Early diagnosis improves cancer outcomes by providing care at the earliest possible stage and may increase the chance of survival compared to when it is detected at a later stage. Now, a new study in mice by researchers at Queen’s University Belfast demonstrates how the pathway of an identified protein could lead to early diagnosis and targeted treatment for several cancers and brain disorders.

The researchers uncovered how the molecular pathway of ZNF827 is essential for brain development and how an alteration to its pathway could result in the spread of cancer. Their study is published in Nature Cell Biology, in a paper titled, “A complex epigenome-splicing crosstalk governs epithelial-to-mesenchymal transition in metastasis and brain development.”

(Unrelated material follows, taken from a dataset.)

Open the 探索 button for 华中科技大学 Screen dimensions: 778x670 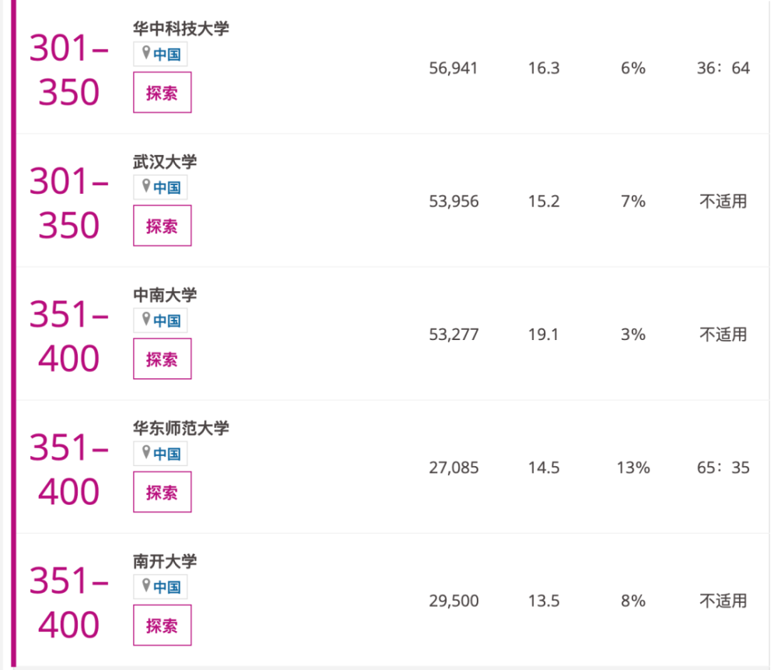point(163,93)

“Epithelial-to-mesenchymal transition (EMT) renders epithelial cells migratory properties. While epigenetic and splicing changes have been implicated in EMT, the mechanisms governing their crosstalk remain poorly understood,” wrote the researchers. “Here we discovered that a C2H2 zinc finger protein, ZNF827, is strongly induced during various contexts of EMT, including in brain development and breast cancer metastasis, and is required for the molecular and phenotypic changes underlying EMT in these processes.”

Lead author, Vijay Tiwari, PhD, from the Wellcome-Wolfson Institute for Experimental Medicine at Queen’s University, explained: “Our study not only sheds light on the development of one of the most important organs in our body—the brain—but it also shows how the same protein that is key for brain development can also be the cause or target for the spread of cancer in the body, a real Jekyll and Hyde protein.

“The process for migrating newborn neurons to proper places during brain development is the same process exploited by tumor cells to gain migration potential, causing the movement of cancer throughout the body, or cancer metastasis.

“By identifying key regulators of these pathways, we open new opportunities for a therapeutic intervention against cancer and a better understanding of neurodevelopmental disorders involving defects in brain development.”

The discovery may have a significant impact on the fundamental understanding of cancer metastasis and brain development and potentially may lead to earlier diagnosis and better treatments.